▸ PROBLEM: From the entries that follow, copy each line containing the word "computer".

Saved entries
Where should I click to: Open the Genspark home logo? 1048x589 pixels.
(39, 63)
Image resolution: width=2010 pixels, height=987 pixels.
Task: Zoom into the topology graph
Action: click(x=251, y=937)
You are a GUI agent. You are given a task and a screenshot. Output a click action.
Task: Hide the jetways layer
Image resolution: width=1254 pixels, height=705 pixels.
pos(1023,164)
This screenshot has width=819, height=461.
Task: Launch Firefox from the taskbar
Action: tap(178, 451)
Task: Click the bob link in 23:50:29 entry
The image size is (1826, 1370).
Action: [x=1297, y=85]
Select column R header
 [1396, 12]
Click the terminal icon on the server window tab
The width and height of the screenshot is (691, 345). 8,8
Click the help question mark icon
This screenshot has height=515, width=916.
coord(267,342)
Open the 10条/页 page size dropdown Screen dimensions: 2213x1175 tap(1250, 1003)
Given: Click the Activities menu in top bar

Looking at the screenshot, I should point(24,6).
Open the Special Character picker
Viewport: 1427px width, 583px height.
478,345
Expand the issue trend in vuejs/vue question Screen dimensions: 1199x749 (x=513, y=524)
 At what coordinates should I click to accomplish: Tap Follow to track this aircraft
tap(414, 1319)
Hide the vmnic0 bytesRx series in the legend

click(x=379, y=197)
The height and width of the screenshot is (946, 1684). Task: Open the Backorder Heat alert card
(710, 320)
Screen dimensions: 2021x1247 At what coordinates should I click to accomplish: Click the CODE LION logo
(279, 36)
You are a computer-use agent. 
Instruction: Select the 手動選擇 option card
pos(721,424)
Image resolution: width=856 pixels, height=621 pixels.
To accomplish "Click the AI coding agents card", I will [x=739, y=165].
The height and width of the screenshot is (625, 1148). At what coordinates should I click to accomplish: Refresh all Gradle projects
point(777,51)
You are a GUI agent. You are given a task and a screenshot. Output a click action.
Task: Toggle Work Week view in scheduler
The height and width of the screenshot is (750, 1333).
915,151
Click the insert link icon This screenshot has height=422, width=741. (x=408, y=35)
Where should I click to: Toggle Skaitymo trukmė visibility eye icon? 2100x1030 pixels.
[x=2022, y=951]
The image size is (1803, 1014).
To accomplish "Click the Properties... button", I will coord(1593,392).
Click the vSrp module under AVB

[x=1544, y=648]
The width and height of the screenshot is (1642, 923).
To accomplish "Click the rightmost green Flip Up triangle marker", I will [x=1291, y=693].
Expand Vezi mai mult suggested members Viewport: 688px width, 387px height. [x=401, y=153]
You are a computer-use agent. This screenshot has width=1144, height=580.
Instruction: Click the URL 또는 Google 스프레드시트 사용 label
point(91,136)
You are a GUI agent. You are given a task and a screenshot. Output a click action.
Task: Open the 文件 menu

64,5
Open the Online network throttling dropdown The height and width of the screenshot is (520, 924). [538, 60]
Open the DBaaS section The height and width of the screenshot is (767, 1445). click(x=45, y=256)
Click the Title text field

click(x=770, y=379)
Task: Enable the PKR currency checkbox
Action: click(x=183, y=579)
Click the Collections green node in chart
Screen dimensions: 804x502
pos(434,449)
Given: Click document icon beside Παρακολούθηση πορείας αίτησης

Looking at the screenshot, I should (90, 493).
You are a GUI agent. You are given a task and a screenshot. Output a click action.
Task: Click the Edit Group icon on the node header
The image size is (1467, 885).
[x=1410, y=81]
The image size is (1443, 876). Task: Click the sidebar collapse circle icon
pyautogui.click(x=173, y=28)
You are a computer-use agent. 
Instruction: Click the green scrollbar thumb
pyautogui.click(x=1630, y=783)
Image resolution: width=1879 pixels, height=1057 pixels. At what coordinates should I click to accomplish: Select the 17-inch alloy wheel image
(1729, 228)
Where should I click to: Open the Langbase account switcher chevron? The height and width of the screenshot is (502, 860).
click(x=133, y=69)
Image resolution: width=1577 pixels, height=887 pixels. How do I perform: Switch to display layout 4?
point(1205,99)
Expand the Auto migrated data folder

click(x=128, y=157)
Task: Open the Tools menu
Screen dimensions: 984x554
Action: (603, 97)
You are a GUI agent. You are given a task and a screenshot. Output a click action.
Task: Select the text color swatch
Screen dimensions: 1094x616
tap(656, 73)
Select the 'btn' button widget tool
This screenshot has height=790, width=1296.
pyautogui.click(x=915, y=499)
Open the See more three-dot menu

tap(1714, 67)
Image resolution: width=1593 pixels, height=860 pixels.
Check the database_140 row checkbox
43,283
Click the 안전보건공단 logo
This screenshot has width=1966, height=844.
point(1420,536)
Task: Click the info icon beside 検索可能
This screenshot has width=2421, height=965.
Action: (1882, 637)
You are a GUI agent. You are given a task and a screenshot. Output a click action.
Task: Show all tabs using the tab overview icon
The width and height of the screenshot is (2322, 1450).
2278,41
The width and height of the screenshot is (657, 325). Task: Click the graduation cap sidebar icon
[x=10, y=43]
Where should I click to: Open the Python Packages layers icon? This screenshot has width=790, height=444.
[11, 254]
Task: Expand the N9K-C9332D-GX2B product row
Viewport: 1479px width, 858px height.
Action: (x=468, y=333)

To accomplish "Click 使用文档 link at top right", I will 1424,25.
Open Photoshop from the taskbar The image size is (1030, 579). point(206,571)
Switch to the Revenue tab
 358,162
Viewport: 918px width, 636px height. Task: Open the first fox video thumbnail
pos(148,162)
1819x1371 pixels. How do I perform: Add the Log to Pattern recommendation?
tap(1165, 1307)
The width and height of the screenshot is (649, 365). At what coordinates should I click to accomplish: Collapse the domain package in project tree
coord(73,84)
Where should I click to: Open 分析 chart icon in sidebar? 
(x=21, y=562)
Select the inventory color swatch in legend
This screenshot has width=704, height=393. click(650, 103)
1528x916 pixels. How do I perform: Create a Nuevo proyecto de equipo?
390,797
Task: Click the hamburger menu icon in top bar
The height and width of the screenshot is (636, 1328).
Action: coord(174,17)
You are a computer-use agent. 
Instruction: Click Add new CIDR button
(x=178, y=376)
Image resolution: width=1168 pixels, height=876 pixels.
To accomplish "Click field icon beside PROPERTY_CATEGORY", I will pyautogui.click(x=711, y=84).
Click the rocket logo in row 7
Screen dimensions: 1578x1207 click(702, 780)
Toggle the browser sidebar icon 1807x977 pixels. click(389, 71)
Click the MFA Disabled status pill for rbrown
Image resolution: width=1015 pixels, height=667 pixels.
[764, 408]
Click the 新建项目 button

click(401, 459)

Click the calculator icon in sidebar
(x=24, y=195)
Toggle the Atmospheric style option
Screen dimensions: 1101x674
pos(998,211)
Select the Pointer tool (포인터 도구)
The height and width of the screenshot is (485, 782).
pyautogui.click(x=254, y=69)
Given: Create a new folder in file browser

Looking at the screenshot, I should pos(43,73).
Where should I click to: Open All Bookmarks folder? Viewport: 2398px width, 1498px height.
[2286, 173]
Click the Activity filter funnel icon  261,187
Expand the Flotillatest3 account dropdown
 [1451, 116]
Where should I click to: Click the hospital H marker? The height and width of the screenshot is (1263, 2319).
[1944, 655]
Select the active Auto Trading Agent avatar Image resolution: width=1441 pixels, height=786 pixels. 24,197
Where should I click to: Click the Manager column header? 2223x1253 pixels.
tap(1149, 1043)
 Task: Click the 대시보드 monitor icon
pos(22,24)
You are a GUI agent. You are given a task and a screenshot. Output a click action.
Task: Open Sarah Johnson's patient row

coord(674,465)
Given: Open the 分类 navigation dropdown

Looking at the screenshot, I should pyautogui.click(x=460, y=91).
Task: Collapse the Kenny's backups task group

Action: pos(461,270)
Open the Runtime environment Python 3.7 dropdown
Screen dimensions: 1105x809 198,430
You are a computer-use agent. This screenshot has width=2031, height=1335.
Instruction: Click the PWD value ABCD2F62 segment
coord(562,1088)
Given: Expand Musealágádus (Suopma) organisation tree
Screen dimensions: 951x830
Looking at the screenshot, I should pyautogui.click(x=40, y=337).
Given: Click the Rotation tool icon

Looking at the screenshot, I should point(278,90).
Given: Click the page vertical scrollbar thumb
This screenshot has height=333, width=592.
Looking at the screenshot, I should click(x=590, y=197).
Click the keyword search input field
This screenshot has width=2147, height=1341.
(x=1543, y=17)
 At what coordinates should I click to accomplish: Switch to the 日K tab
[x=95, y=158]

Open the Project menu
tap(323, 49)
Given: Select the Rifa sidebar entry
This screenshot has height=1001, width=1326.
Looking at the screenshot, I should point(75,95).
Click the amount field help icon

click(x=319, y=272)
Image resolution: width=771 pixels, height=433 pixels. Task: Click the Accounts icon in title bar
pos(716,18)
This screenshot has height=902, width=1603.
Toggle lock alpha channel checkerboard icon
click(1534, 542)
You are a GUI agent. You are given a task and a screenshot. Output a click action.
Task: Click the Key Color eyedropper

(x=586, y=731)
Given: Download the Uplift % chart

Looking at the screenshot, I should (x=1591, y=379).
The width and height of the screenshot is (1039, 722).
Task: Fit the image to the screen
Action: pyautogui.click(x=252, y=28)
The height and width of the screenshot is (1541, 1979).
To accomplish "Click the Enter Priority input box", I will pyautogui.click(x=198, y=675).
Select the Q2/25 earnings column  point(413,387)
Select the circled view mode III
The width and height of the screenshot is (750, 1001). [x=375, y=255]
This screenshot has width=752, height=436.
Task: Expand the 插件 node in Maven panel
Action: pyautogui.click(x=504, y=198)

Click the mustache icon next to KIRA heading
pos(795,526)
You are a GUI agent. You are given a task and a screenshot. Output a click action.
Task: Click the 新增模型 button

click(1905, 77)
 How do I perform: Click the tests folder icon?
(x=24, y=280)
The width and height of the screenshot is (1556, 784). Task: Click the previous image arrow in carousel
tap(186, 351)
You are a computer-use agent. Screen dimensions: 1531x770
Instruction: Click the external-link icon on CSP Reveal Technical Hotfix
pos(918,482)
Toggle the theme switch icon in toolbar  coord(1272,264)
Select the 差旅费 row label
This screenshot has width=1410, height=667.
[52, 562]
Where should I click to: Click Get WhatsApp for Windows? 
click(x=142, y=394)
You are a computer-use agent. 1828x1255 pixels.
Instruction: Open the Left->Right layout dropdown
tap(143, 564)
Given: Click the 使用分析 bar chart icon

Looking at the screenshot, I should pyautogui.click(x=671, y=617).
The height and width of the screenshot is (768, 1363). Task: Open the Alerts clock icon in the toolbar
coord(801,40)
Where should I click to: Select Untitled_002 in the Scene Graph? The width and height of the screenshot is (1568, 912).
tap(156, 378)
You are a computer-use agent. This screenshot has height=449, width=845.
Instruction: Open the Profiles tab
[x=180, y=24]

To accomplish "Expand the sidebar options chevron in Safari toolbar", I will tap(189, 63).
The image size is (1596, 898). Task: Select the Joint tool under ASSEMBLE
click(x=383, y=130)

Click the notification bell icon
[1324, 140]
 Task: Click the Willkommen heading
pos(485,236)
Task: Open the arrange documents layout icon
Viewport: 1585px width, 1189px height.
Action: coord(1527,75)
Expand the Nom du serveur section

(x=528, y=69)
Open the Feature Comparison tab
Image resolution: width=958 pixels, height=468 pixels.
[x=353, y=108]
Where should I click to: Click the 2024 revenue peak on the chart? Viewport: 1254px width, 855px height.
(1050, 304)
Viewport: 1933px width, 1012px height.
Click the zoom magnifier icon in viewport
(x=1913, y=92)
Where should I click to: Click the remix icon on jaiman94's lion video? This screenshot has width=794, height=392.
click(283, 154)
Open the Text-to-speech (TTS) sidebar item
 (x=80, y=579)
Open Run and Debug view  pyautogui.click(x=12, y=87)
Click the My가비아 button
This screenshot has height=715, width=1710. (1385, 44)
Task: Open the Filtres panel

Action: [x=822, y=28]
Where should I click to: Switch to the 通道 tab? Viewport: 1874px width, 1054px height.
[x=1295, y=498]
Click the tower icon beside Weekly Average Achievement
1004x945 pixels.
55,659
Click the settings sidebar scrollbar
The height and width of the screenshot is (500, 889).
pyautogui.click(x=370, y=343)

▸ SOLUTION TO THIS EXERCISE:
You are a computer-use agent. 
You are a computer-use agent. This screenshot has width=1144, height=580.
You are a computer-use agent. 
You are a computer-use agent. 
You are a computer-use agent. This screenshot has width=2031, height=1335.
You are a computer-use agent. Screen dimensions: 1531x770
You are a computer-use agent. 1828x1255 pixels.
You are a computer-use agent. This screenshot has height=449, width=845.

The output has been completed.